The finer details make a difference as well. Joe Davis, director of public affairs at the VFW, believes the All-Volunteer Force, established in 1973, drove a wedge between the military community and an ever-growing civilian population. During the Second World War, the United States fielded a conscription-based military of approximately 16 million people, out of a population of 135 million. Today, the professional military is well below its troop level during World War II, and the U.S. population has more than doubled in the interim. Davis also cited as a factor the shifting of Memorial Day from its original, fixed date of May 30 to the last Monday of May. “When you link a military holiday to a three-day weekend, you lose the meaning of the day,” Davis told me.
Whatever the explanation, the lack of an appropriate occasion to commemorate America’s war casualties has been noted. From 1989 until his passing in 2012, Senator Daniel Inouye of Hawaii, a World War II veteran, repeatedly introduced resolutions to return Memorial Day to its traditional date—and, by proxy, its original intent. Separately, two bills have been introduced in Congress in the last two years alone—one to establish two minutes of silence on Veterans Day, the other to do the same on Memorial Day. Neither bill has been passed, although the one for Veterans Day has since been revised as an amendment to the National Defense Authorization Act.

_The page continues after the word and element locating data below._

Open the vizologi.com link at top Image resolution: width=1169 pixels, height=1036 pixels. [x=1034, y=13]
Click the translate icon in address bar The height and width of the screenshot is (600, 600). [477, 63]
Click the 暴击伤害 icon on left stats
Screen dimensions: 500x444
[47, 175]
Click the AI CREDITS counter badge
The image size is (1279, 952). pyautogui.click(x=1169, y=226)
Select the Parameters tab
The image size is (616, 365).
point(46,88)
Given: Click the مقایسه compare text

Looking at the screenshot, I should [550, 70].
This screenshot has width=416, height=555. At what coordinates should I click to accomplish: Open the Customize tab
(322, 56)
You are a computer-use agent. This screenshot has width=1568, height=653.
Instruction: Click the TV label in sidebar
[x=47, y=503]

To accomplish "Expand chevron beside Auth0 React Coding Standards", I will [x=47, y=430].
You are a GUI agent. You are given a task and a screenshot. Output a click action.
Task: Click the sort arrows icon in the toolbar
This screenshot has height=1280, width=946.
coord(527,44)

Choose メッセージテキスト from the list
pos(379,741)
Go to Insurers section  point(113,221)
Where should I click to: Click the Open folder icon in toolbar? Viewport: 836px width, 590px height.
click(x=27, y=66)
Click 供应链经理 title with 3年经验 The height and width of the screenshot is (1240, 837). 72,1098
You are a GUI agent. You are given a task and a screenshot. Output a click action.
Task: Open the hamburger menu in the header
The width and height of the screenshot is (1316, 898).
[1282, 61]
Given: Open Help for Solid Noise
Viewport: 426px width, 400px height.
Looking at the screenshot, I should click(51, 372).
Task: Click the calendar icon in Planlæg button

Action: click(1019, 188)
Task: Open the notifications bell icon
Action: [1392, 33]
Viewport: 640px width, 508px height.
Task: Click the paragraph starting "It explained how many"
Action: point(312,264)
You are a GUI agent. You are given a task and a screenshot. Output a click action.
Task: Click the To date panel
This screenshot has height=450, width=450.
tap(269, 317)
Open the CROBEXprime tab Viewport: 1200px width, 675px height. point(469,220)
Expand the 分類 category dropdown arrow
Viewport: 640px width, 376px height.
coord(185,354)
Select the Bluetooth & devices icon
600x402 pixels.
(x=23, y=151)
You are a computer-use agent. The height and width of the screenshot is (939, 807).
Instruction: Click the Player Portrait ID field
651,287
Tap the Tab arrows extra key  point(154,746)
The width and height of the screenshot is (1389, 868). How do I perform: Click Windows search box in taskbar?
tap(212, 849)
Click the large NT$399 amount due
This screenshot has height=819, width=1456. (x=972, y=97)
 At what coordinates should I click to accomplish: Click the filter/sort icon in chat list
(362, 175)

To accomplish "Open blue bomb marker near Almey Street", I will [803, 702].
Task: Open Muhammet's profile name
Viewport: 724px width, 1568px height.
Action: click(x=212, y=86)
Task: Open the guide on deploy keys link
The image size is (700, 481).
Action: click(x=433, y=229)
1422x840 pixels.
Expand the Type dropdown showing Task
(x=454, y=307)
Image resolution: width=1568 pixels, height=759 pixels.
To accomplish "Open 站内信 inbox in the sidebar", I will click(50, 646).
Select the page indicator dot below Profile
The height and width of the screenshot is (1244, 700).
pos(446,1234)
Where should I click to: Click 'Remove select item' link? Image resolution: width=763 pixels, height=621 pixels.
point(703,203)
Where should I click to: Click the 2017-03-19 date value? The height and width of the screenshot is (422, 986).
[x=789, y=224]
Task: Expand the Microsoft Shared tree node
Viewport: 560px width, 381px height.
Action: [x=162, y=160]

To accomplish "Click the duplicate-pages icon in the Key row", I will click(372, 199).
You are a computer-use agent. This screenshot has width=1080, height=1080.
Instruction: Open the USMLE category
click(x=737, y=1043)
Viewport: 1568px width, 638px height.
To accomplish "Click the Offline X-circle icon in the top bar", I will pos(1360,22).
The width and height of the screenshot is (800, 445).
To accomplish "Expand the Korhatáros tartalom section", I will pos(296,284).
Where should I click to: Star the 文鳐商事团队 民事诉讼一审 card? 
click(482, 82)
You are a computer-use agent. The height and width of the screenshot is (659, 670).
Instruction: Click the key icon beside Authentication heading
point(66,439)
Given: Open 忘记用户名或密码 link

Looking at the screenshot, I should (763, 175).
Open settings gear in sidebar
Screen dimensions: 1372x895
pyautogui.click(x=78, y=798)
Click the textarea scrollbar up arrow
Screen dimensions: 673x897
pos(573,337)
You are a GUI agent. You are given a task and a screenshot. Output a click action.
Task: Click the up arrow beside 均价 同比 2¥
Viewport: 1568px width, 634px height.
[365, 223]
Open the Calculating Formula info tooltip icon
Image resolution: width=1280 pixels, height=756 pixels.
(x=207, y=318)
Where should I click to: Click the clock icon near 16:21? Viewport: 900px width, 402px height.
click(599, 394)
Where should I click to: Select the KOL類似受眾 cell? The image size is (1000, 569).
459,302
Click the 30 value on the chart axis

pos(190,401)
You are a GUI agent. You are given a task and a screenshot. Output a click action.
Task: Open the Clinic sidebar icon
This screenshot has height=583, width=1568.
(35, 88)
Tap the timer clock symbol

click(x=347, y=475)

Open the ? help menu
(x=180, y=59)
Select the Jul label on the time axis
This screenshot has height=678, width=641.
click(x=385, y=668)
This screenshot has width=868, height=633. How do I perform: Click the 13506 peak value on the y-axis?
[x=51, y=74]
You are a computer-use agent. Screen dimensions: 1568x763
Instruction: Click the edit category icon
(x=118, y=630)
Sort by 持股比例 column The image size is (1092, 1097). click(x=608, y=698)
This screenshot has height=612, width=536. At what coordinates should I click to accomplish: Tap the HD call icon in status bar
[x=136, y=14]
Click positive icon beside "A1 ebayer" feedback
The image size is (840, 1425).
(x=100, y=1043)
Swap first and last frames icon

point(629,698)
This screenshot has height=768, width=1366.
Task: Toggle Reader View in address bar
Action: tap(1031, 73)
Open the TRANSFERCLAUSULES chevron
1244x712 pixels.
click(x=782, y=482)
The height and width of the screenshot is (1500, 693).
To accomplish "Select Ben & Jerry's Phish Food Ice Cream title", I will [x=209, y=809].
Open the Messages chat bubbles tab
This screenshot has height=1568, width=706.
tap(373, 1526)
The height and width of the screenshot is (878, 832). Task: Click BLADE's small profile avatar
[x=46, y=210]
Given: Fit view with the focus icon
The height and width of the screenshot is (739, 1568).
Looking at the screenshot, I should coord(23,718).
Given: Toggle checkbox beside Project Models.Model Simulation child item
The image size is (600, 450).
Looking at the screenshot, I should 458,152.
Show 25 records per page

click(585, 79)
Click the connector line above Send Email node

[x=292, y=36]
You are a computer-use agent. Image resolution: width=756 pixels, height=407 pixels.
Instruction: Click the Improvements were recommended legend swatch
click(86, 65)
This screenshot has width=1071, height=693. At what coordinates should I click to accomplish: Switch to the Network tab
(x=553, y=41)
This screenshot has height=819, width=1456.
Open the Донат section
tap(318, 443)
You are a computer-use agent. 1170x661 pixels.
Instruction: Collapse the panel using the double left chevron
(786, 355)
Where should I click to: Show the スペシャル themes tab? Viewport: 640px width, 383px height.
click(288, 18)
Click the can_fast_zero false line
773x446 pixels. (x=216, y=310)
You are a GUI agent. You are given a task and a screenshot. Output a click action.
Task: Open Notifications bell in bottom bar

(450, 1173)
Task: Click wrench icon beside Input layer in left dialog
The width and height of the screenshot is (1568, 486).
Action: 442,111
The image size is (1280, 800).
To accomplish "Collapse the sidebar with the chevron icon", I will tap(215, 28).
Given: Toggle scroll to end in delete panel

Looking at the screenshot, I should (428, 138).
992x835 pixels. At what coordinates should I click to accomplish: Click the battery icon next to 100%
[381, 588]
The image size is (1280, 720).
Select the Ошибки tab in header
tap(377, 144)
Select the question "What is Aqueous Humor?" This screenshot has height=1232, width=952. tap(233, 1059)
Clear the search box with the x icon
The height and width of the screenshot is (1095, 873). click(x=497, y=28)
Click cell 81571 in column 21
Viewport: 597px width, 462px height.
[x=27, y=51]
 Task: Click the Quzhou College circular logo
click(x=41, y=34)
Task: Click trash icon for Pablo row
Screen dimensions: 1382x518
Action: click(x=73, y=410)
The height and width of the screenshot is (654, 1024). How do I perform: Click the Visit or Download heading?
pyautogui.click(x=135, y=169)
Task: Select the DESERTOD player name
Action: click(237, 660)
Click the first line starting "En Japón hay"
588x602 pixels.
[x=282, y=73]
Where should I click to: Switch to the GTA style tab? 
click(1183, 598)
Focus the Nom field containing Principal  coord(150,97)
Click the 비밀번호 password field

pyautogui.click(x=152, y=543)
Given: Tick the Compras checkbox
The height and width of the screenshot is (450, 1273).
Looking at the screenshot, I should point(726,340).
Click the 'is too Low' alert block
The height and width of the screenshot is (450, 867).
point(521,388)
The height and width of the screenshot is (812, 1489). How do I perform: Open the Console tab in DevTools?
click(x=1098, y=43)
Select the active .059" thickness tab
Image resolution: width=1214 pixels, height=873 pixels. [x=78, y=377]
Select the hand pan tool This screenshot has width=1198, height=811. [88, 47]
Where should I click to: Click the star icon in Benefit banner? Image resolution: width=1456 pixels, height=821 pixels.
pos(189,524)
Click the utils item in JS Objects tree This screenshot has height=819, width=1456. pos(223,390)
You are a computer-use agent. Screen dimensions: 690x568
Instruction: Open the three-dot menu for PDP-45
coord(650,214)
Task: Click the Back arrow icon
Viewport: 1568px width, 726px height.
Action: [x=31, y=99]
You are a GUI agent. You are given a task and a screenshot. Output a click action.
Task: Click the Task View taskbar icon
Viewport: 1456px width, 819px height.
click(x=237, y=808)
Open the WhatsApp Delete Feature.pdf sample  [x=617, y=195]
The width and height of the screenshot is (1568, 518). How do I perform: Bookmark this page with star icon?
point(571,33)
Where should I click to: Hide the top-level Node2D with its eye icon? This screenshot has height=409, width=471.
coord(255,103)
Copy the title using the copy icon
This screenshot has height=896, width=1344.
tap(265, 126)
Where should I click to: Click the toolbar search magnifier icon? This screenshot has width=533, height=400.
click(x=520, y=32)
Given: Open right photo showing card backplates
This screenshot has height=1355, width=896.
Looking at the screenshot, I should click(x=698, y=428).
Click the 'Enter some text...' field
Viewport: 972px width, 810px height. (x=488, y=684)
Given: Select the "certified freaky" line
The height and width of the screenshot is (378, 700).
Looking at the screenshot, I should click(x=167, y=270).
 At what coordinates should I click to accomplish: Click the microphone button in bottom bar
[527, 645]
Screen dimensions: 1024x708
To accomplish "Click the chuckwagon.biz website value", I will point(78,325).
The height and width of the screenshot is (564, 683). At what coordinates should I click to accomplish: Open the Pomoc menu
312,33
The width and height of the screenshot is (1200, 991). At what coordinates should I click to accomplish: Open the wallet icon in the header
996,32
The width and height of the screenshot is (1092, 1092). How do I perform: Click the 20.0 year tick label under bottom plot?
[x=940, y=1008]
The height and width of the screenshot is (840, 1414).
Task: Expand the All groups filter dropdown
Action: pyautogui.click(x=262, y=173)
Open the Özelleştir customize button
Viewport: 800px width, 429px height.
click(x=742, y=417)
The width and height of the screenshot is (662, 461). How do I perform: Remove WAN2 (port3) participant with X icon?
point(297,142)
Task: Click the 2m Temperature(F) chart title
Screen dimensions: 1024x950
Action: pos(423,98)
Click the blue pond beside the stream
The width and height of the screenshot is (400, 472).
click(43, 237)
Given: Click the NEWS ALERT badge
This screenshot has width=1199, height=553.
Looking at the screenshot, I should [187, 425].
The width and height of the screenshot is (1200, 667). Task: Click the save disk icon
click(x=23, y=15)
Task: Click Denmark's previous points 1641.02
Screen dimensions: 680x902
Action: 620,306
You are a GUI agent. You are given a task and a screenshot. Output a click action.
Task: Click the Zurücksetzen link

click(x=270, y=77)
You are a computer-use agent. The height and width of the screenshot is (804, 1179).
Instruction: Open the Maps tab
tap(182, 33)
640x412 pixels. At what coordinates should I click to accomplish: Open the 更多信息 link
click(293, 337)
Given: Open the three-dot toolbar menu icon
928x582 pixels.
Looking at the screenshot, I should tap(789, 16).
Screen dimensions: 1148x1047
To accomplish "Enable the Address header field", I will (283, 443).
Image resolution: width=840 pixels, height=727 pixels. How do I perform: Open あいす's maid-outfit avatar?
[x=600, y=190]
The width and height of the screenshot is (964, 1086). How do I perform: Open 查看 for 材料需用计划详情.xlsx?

The timing of these bills is opportune. Judging by recent polls, the American public is war-weary and largely of the view that the wars in Iraq and Afghanistan were failures. A debate is also underway about what America’s global role should be, with many Americans leaning toward isolationism (despite a surge of support for a more muscular U.S. foreign policy following ISIS’s beheading of American journalists). In this environment, it would be worthwhile to rigorously observe a moment in which Americans collectively acknowledge the good that their country has done in the world—and the real, human costs that have accompanied that involvement.